Yayasan Jenewa Madani Indonesia bersama mitra melaksanakan survei lapangan di Pulau Mbromsi, Kabupaten Biak Numfor, pada 16 Februari 2026. Kegiatan ini bertujuan untuk melihat secara langsung kesiapan lokasi, kondisi sosial masyarakat, serta ketersediaan sarana pendukung dalam pelaksanaan MBG.
Hasil survei menunjukkan adanya dukungan yang cukup baik dari masyarakat dan pemerintah kampung. Pembangunan dapur MBG dilakukan secara gotong royong, dan koperasi lokal yang direncanakan akan menjadi mitra dalam pengadaan bahan pangan. Namun demikian, ketersediaan bahan bakar masih menjadi tantangan yang perlu diantisipasi melalui perencanaan cadangan operasional.

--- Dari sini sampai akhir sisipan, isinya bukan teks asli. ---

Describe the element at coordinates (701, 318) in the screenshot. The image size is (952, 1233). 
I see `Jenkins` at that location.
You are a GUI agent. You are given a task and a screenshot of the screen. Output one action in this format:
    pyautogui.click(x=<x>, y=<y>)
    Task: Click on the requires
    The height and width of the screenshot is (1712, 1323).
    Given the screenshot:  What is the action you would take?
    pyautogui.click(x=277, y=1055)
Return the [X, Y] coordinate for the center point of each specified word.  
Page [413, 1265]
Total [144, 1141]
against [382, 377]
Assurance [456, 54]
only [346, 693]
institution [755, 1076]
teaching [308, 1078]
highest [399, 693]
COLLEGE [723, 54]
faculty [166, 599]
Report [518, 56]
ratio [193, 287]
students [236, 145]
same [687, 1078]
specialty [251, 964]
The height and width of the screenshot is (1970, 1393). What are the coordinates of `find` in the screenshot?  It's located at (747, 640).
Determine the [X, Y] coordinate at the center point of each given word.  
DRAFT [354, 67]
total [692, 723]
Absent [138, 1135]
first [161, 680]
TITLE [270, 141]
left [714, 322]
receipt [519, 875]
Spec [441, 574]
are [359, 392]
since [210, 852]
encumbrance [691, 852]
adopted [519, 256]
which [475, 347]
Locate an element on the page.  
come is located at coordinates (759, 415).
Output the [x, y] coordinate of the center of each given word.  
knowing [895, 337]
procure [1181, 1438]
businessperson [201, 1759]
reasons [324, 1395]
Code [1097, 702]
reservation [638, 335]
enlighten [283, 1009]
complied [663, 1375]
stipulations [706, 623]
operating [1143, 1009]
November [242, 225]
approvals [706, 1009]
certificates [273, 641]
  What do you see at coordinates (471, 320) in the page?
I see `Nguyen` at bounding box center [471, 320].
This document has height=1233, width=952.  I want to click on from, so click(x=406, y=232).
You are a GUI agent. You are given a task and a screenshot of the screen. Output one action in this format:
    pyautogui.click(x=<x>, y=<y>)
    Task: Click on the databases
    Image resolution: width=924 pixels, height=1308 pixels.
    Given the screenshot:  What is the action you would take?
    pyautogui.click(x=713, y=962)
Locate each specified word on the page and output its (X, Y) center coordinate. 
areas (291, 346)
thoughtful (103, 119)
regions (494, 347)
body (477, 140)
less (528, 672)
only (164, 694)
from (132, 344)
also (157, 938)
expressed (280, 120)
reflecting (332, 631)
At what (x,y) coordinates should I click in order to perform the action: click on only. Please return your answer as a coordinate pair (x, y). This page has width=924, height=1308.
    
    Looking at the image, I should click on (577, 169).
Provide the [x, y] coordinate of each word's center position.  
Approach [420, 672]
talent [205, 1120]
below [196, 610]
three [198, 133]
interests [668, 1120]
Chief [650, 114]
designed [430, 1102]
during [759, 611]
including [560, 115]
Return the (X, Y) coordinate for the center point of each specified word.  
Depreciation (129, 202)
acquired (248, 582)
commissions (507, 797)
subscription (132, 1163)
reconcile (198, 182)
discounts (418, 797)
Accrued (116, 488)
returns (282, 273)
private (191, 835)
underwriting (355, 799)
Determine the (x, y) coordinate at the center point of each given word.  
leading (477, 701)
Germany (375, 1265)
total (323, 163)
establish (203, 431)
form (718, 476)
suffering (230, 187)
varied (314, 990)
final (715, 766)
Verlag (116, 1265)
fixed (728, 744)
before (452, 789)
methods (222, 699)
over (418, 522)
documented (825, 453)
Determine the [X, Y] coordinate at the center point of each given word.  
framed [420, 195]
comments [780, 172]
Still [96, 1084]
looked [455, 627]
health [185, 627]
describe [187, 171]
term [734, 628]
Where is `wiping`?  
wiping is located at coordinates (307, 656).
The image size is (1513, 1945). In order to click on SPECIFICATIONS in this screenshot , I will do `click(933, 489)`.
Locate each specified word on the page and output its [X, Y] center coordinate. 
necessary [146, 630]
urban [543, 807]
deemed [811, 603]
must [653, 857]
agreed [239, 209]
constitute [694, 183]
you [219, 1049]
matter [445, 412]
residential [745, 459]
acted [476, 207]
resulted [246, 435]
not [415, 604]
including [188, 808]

Dari sisi pangan, masyarakat memanfaatkan sumber lokal seperti singkong, ubi, keladi, dan ikan, meskipun sebagian bahan masih bergantung pada pasokan dari luar pulau.
Di Pulau Mbromsi terdapat dua SD dan satu PAUD, namun capaian literasi dan numerasi masih perlu ditingkatkan. Rencana penguatan sekolah meliputi pengembangan kebun sekolah, pojok baca, serta media edukasi.
Beberapa tantangan yang dihadapi antara lain keterbatasan air bersih, belum tersedianya ruang UKS dan ruang transit makanan, serta pengelolaan sampah yang masih sederhana. Dari sisi layanan, dukungan tenaga kesehatan dan pemantauan rutin bagi anak usia dini telah berjalan, meskipun kasus malaria masih cukup tinggi.
Secara umum, sekolah dan masyarakat menunjukkan kesiapan dalam mendukung pelaksanaan program, dengan potensi besar pada pemanfaatan pangan lokal. Namun, diperlukan penguatan sarana, logistik, dan koordinasi agar implementasi MBG dapat berjalan optimal.